A pivotal phase of the season begins for Giovanni Mpetshi Perricard, as he aims to retain valuable ranking points earned during last year’s grass-court stretch — including qualifying campaigns in Stuttgart and London, and a fourth-round appearance at Wimbledon. The surface plays to his strengths, and it's clear he is targeting this segment of the calendar. By contrast, Roman Safiullin is still trying to find his rhythm after a string of underwhelming performances on hard and clay courts.
Roman Safiullin
Currently ranked No. 72 in the ATP standings, Roman Safiullin has recorded nine wins against 12 defeats this season, including just one victory in four attempts against top-50 opponents. His first-serve numbers have been below par (64% success rate and 68% of points won), and he averages three double faults per match. While he did make a notable run to the Wimbledon quarter-finals in 2023, his track record in Stuttgart is poor — just one win in the past three years, and that came during qualifying.
Giovanni Mpetshi Perricard
Currently ranked No. 37, Giovanni Mpetshi Perricard has consistently delivered results on grass — registering 10 wins and four losses on the surface last year. His booming serve, attacking baseline play, and frequent forays to the net are well-suited to grass courts. So far this year, he has secured 12 victories from 23 matches, with all wins coming against players ranked outside the top 50 — a group that includes Roman Safiullin. His first serve has been dominant in 2025, winning 80% of points, and he is averaging an impressive 18 aces per match.

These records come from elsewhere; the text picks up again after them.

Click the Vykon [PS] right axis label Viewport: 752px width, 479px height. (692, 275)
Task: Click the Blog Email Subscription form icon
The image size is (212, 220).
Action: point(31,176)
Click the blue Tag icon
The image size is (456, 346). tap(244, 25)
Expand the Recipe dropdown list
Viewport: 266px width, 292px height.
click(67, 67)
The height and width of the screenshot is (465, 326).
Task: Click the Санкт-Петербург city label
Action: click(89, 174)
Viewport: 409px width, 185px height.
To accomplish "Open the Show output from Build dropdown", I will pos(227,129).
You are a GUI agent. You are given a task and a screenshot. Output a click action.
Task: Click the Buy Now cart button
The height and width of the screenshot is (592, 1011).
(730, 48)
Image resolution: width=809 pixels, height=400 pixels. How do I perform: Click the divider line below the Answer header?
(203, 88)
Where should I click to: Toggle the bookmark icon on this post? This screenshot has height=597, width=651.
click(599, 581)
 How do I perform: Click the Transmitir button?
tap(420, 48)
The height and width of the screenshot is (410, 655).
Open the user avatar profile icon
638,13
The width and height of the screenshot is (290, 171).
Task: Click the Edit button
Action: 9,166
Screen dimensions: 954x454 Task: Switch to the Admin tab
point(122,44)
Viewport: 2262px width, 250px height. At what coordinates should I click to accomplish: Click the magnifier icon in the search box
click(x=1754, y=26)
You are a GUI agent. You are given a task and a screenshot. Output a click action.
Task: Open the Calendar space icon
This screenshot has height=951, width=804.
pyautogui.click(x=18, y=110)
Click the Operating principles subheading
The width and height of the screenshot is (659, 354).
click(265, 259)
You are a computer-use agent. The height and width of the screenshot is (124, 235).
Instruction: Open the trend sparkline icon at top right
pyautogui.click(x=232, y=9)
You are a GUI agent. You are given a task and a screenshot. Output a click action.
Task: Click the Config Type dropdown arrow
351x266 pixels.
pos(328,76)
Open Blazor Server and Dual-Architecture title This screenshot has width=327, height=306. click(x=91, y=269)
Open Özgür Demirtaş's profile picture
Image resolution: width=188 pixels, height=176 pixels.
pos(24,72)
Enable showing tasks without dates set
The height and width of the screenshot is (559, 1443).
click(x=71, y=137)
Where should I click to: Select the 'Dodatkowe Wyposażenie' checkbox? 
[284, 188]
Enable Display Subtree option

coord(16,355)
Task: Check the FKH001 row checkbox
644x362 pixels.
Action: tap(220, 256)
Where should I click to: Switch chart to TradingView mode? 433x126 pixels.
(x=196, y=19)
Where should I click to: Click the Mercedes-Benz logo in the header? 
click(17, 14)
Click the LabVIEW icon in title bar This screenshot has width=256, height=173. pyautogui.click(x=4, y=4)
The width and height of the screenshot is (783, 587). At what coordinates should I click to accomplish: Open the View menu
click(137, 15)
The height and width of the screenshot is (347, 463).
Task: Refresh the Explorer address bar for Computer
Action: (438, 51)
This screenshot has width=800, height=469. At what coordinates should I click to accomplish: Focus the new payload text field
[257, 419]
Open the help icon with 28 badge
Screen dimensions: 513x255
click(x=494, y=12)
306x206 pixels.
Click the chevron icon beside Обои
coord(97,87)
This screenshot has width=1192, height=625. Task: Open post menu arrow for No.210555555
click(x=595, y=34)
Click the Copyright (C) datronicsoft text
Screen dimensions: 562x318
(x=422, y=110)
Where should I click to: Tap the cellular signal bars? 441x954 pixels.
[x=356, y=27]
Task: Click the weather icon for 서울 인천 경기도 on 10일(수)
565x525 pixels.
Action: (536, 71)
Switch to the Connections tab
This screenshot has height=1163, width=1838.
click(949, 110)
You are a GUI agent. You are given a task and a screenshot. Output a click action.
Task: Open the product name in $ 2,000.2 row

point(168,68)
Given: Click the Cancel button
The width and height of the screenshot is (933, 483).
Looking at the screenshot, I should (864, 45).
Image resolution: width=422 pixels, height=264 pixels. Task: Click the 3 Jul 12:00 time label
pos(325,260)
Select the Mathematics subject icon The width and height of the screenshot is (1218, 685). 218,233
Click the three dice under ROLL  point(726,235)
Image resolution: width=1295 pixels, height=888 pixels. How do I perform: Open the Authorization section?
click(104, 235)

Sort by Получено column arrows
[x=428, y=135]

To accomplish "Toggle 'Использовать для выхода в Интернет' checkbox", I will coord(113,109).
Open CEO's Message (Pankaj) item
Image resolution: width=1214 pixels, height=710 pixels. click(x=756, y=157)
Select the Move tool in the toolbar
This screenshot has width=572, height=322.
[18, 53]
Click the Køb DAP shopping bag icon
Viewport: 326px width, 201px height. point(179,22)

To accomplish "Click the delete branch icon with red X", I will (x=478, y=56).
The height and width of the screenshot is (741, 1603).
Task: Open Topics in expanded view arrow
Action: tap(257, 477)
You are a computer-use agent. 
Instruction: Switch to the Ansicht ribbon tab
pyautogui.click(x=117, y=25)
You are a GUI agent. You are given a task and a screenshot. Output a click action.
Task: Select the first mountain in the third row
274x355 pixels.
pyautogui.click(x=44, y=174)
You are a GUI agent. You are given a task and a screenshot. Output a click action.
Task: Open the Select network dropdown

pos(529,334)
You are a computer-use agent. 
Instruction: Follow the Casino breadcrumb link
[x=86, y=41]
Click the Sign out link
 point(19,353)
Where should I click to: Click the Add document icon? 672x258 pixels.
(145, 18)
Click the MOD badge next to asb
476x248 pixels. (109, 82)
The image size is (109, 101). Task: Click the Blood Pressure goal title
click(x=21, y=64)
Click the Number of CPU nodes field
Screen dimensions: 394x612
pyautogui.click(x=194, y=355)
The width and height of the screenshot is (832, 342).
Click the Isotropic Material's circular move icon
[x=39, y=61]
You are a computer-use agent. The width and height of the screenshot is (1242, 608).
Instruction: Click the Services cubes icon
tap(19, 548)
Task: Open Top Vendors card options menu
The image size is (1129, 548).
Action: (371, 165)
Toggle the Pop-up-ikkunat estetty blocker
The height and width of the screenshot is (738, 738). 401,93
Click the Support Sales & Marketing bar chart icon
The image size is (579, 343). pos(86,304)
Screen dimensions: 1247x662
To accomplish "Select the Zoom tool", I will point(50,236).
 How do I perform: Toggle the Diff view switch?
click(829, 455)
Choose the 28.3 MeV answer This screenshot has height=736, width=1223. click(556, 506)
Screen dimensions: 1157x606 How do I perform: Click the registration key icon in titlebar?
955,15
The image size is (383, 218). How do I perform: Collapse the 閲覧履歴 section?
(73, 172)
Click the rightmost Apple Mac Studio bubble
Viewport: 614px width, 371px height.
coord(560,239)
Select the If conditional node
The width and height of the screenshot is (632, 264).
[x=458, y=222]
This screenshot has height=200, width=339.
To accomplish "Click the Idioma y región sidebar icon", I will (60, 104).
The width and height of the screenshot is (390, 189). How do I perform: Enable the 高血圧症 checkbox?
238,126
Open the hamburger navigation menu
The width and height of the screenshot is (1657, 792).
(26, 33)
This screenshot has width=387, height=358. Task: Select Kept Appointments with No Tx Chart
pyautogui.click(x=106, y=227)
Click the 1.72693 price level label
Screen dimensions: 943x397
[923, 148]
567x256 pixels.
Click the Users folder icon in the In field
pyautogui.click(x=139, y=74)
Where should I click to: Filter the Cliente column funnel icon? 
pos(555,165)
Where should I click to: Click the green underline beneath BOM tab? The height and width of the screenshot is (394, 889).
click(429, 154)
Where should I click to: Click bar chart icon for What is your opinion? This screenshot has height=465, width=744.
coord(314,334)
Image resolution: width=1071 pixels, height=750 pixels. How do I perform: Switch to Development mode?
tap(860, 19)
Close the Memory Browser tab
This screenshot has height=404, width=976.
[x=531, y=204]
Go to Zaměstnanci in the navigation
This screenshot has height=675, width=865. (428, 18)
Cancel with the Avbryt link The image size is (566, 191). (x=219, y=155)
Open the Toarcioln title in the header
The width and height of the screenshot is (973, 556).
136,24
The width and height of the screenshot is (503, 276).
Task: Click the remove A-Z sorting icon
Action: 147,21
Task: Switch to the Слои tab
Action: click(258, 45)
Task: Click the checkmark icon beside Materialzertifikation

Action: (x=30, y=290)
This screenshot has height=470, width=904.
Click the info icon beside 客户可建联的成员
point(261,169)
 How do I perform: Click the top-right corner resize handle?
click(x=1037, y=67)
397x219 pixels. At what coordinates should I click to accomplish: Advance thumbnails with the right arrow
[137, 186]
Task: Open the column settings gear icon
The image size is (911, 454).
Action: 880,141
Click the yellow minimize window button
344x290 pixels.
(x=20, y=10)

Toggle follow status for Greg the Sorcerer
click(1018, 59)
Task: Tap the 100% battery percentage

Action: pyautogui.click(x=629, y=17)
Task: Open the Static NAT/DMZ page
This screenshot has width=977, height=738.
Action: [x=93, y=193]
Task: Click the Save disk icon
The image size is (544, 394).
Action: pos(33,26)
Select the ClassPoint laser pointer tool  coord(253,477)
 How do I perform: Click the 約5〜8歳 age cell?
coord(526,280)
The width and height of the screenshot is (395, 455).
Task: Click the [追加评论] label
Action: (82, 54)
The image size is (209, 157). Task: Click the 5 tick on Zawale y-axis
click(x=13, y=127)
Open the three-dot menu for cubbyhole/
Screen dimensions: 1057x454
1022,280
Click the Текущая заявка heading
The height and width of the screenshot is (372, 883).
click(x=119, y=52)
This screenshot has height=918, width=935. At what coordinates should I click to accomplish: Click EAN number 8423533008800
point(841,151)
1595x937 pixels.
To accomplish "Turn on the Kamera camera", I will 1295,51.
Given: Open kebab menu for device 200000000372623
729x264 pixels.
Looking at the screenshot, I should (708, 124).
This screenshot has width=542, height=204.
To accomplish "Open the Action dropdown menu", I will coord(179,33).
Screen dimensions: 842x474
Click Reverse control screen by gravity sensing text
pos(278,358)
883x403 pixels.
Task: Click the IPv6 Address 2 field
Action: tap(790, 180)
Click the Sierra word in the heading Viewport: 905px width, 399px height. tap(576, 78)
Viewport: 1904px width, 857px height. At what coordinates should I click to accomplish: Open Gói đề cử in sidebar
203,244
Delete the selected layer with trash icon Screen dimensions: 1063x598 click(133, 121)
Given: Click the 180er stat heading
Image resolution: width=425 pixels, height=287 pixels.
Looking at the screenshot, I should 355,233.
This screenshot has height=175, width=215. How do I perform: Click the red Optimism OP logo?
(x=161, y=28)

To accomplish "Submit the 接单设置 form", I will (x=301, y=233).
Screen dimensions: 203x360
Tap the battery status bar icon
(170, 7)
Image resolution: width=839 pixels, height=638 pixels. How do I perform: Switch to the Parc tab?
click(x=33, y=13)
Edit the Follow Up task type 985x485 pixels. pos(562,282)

Roman Safiullin vs Giovanni Mpetshi Perricard Prediction
When considering surface, form, and overall playing style, the advantage clearly lies with Giovanni Mpetshi Perricard. Roman Safiullin has struggled to deliver consistent results in Stuttgart, whereas the Frenchman has shown he can comfortably dispatch players ranked below him. Expect Giovanni Mpetshi Perricard to progress with minimal resistance.